No carro, eu aperto o cinto de
segurança cinco pontos da Alice, pois a mamãe tem um pouco de dó,
acha que é incômodo, muito justo, aliás, ela gosta de tudo bem
largo para o bebê, diz que é mais confortável, dessa vez, mamãe
vai dirigindo, pois quer se acostumar com essa tarefa, o que foi bom
para mim, que recebi o telefonema de um amigo de faculdade, que
também é papai, conversamos sobre trabalho e filhos, gosto muito de
ouvir meus amigos. Chegando no parque, uma pequena dificuldade para
estacionar o carro, minha esposa ficou por lá e eu fui procurar uma
vaga para estacionar, nem demorou muito, voltei para o parque e tive
uma antiga fobia, que me acompanha desde a infância. O parque é
grande, estava cheio de gente e crianças, passo o olho ao redor, não
encontro minha esposa e filha, fico pensando e sentindo que estou
perdido, que elas se perderam, que não vou encontrá-las mais, bate
um pequeno desespero que dura poucos minutos, pois já aprendi a não
deixá-lo crescer.

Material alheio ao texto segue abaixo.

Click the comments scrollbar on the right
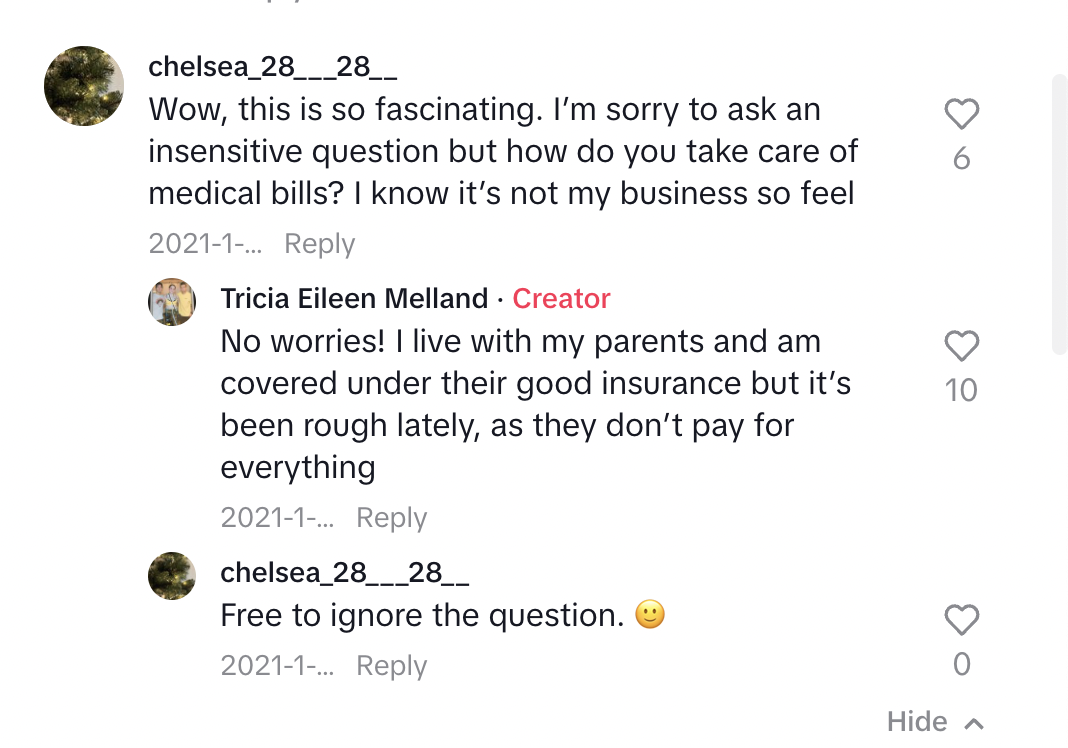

Calmo, encontro com alegria o carrinho verde kiwi
da Alice e a mamãe atenciosa, um beijinho e vamos passear entre as
árvores e flores, muitas crianças correndo, brinquedos de diversos
tipos, roda de crianças ouvindo dois palhaços, aviões de exibição,
paramos para algumas fotos. É tudo muito gostoso, Alice nos faz
resgatar alguns encantos da infância, mas penso que vou enjoar disso
algum dia, torço para que esse dia demore a chegar. Por enquanto,
Alice cansa do passeio antes de nós, começa a resmungar, só
sossega no colo, vamos até o carro, Alice mama novamente e dorme
logo em seguida, então passamos na locadora para devolver o filme e
na padaria, para comprar um café que acabou se tornando nossa janta,
mesmo. Um sujeito chato e folgado quer dinheiro para olhar o carro,
mesmo num dia pacato como este, acontece que eu fiquei no carro
vigiando a Alice, enquanto mamãe comprou “jamón”, o que nos
recorda o prazer das viagens mundo afora. Já em casa, um dia feliz
como este, ainda tive tempo para escrever este texto, mas sem muito
tempo para reler. Já é quase 19h30, vamos trocar a fralda, dar mamá
com luz apagada, colocá-la sentadinha para arrotar, envolvê-la em
sua manta, aconchegá-la no colo e descansá-la no berço dormindo
com seu rosto angelical. Pronto! 20h30, vou dormir rapidamente que
amanhã, já pela madrugada, tem mais.